- PROBLEM REQUIREMENTS
Write out, with no changes, every line starting at the one that contains "766x437 pixels." and ending at the last line of the data below. Leave pictures out.

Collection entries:
▬▬▬▬▬▬

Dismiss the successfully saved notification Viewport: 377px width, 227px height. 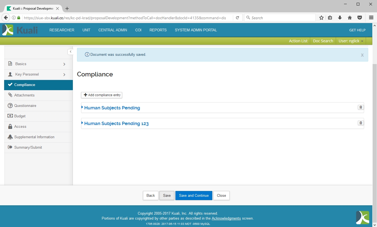362,55
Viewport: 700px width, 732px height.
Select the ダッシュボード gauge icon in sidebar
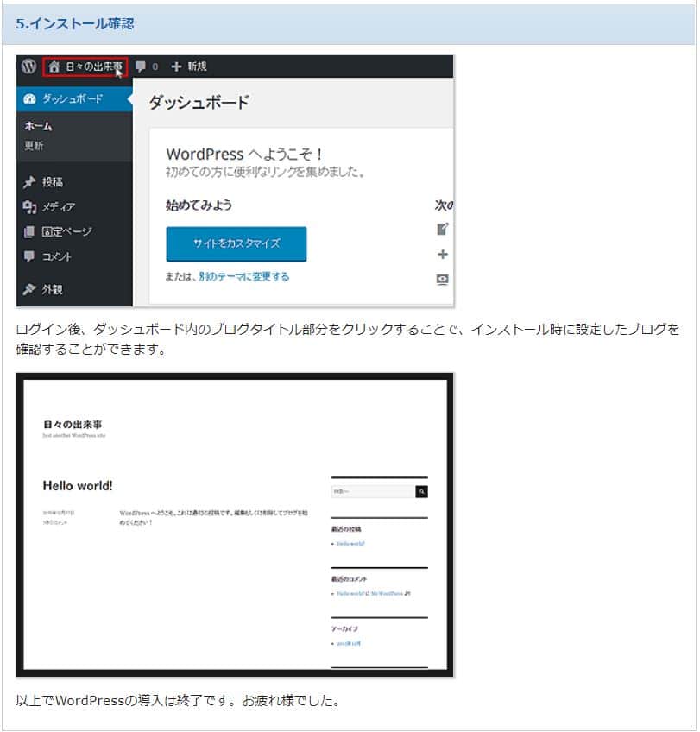point(30,99)
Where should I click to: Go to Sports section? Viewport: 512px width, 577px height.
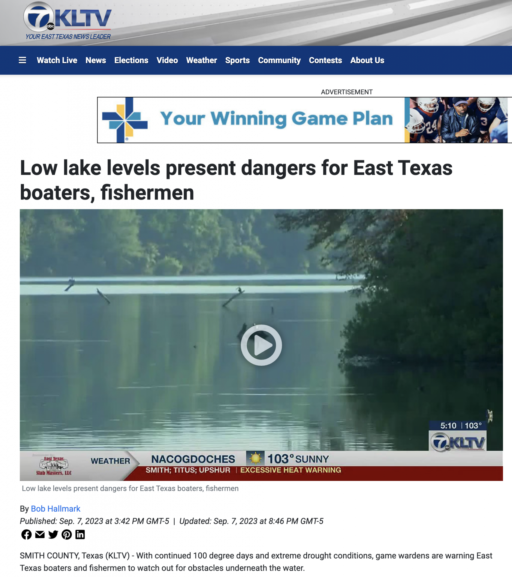pyautogui.click(x=237, y=60)
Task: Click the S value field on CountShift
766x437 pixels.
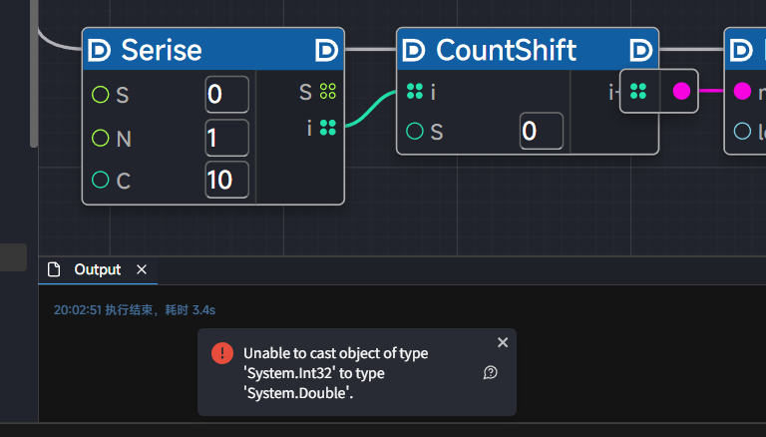Action: [541, 131]
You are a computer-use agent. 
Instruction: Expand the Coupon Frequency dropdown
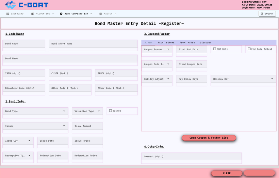(x=168, y=49)
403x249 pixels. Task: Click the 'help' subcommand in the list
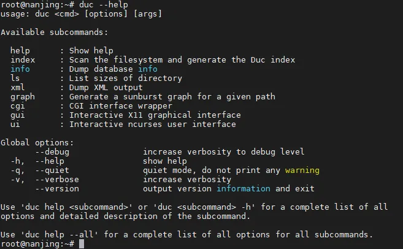(x=20, y=51)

▬▬▬▬▬▬

- ANSWER SPACE
766x437 pixels.
Action: [541, 131]
You are a computer-use agent. 
Instruction: Expand the Coupon Frequency dropdown
(x=168, y=49)
403x249 pixels. Task: Click the 'help' subcommand in the list
(x=20, y=51)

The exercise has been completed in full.